## begin
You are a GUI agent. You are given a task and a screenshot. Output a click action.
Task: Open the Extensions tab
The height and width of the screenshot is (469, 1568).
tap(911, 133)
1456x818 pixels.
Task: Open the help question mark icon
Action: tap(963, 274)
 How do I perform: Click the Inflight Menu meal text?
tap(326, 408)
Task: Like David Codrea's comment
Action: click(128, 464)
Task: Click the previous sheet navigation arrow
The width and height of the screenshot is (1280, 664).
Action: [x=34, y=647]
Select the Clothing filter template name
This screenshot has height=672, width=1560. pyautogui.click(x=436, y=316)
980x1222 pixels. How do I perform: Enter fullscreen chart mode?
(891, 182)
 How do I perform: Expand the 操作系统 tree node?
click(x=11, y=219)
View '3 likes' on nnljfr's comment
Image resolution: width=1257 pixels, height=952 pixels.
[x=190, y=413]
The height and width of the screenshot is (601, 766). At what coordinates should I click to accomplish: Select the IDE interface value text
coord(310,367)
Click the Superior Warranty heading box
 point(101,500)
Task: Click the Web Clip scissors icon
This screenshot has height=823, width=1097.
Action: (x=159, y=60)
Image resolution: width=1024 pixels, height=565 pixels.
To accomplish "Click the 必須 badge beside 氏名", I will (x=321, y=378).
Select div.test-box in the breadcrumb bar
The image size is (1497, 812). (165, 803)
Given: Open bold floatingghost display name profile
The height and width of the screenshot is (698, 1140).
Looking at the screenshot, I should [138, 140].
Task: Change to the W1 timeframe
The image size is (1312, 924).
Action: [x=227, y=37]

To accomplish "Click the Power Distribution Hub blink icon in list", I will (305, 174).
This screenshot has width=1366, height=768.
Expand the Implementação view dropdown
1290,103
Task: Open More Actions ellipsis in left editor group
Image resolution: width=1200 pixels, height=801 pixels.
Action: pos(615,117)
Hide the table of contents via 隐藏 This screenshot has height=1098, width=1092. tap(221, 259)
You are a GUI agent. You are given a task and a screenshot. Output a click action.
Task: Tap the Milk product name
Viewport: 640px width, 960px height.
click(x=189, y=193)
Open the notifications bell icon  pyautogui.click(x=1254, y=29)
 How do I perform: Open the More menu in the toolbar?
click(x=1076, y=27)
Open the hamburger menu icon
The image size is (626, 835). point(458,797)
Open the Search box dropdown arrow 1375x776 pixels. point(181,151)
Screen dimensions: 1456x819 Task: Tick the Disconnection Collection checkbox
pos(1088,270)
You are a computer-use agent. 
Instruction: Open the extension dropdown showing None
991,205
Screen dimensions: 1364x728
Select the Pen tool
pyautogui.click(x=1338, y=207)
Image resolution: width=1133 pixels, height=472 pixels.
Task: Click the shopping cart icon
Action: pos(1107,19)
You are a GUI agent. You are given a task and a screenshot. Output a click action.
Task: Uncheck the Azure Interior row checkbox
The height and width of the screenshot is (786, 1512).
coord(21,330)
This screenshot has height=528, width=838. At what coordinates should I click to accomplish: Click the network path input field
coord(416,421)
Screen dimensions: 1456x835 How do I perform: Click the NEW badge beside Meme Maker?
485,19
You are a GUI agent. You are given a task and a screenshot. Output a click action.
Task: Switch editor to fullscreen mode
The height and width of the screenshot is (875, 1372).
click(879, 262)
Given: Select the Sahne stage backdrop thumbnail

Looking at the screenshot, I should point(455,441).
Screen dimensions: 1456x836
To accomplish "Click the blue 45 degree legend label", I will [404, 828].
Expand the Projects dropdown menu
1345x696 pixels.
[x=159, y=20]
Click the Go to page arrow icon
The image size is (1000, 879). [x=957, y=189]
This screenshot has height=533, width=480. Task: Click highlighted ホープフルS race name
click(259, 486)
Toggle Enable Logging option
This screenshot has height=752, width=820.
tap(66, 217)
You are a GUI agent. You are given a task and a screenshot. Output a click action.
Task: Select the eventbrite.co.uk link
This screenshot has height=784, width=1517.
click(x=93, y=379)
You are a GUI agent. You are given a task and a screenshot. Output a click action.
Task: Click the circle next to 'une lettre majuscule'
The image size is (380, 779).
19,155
## end
▶ **Problem details**: Please quote the records from the line with "Open the notifications" to the line with "coord(416,421)", both included.

▶ **Written reply**:
Open the notifications bell icon  pyautogui.click(x=1254, y=29)
 How do I perform: Open the More menu in the toolbar?
click(x=1076, y=27)
Open the hamburger menu icon
The image size is (626, 835). point(458,797)
Open the Search box dropdown arrow 1375x776 pixels. point(181,151)
Screen dimensions: 1456x819 Task: Tick the Disconnection Collection checkbox
pos(1088,270)
You are a computer-use agent. 
Instruction: Open the extension dropdown showing None
991,205
Screen dimensions: 1364x728
Select the Pen tool
pyautogui.click(x=1338, y=207)
Image resolution: width=1133 pixels, height=472 pixels.
Task: Click the shopping cart icon
Action: pos(1107,19)
You are a GUI agent. You are given a task and a screenshot. Output a click action.
Task: Uncheck the Azure Interior row checkbox
The height and width of the screenshot is (786, 1512).
coord(21,330)
This screenshot has height=528, width=838. At what coordinates should I click to accomplish: Click the network path input field
coord(416,421)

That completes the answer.